> **Exercise aim**
Give the rows from the line with "Tick the checkbox for Derick (33)" through the end of the rows as a two-column CSV with the headers instruction and response. Each row gets one line, with each field quoted and any line breaks turned into spaces, and the pictures left out.

--------------------------------

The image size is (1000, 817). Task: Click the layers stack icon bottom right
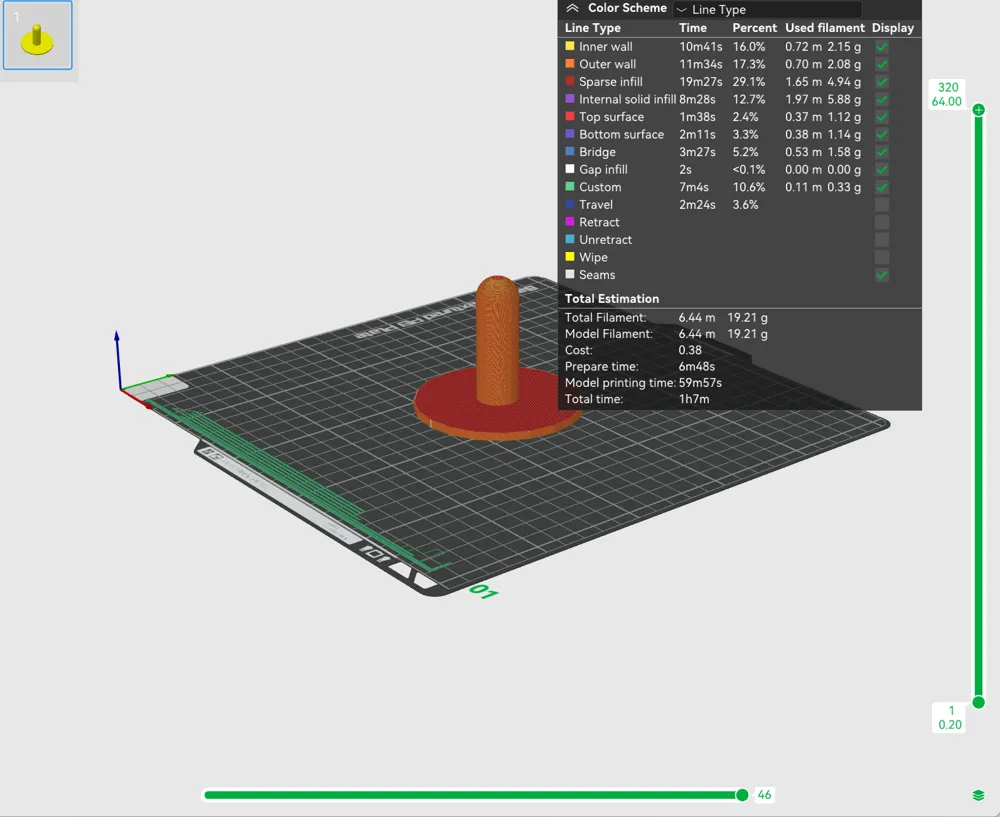click(x=978, y=795)
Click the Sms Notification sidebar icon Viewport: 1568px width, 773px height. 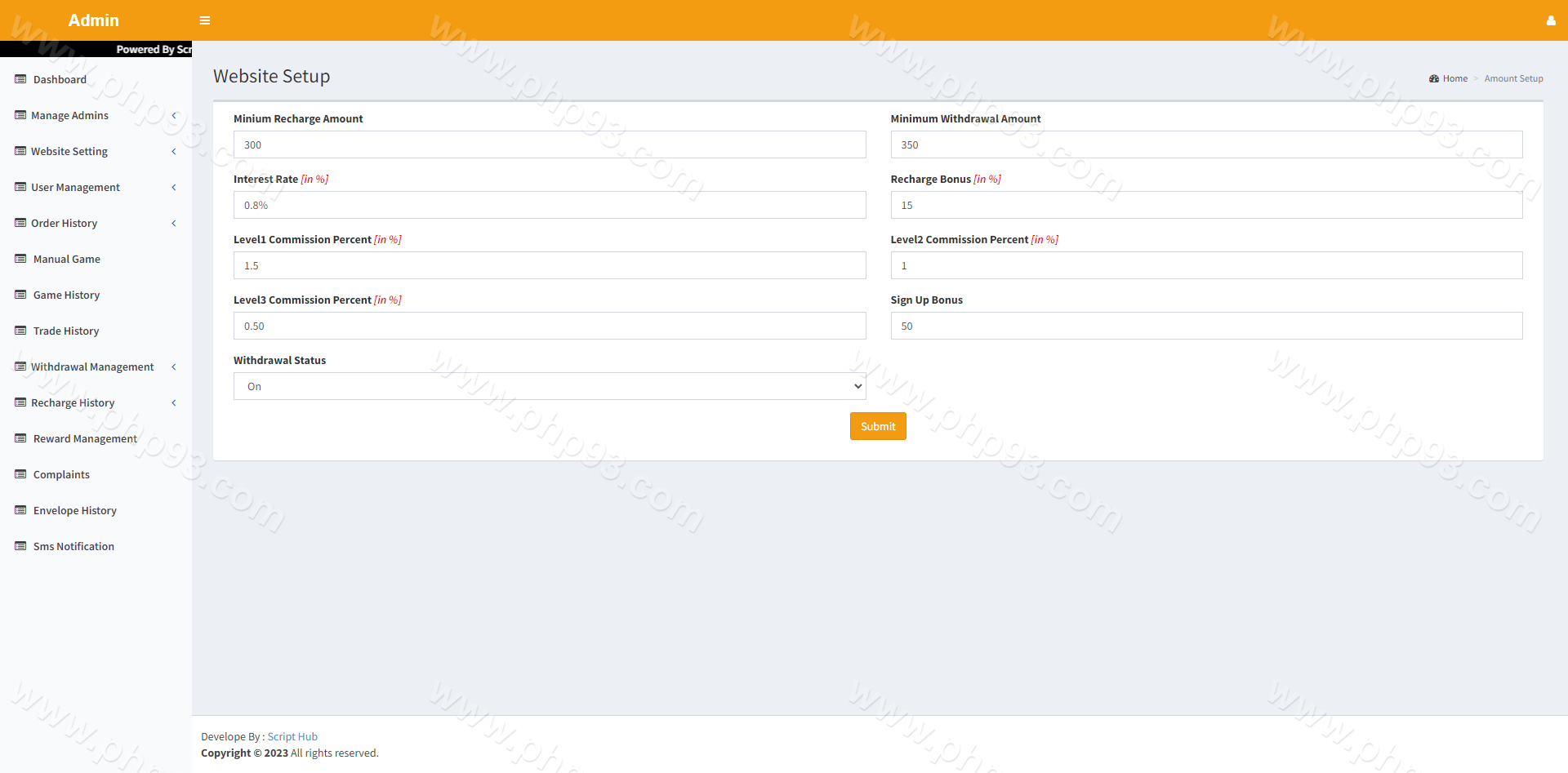tap(20, 546)
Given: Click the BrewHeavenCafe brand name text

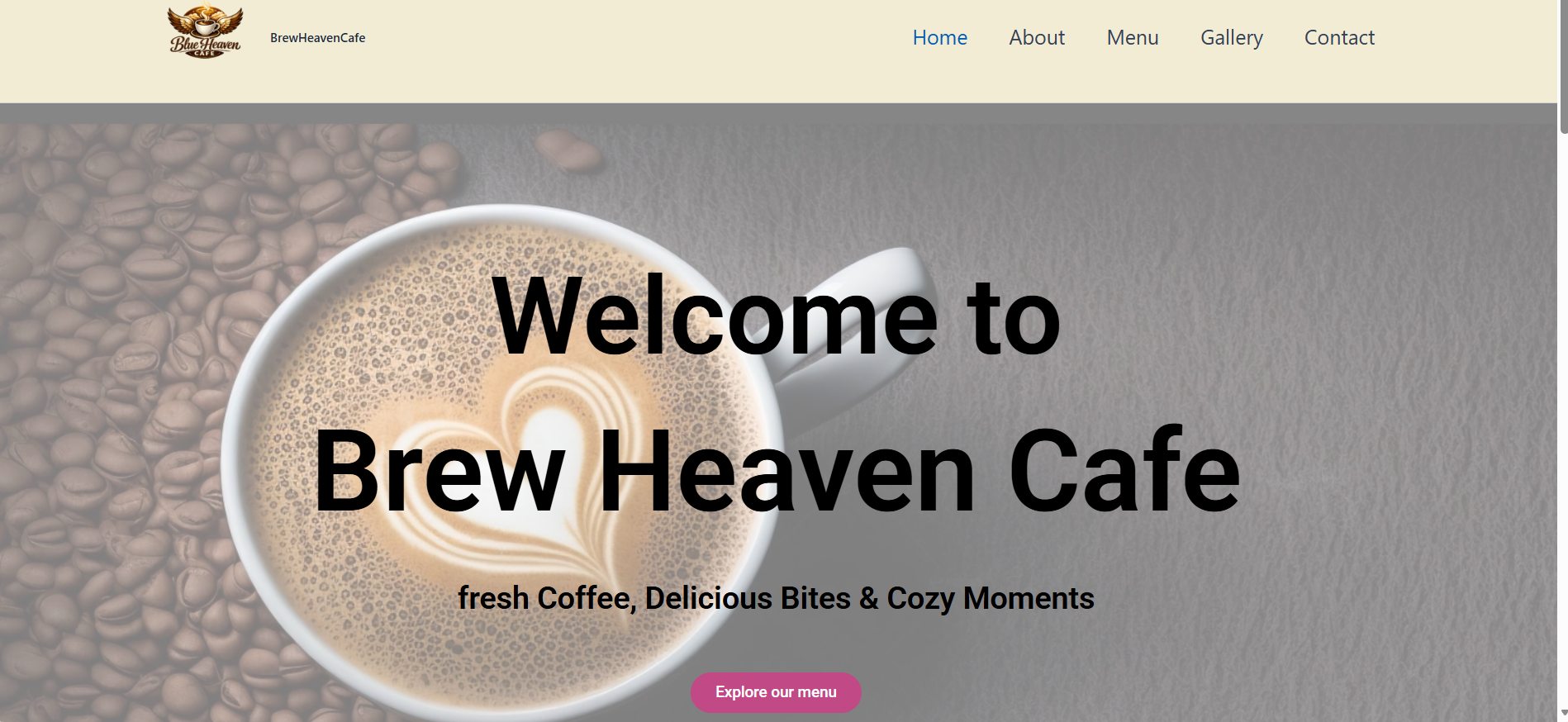Looking at the screenshot, I should (x=317, y=38).
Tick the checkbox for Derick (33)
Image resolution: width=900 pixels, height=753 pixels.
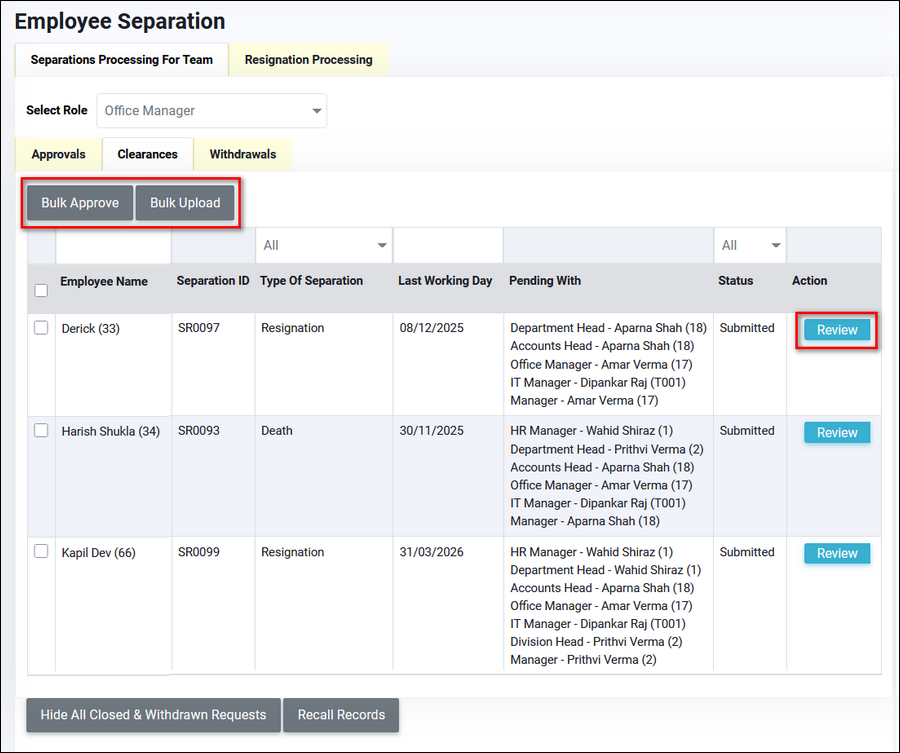[41, 328]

--------------------------------

> **Result of the task**
instruction,response
"Tick the checkbox for Derick (33) Image resolution: width=900 pixels, height=753 pixels.","[41, 328]"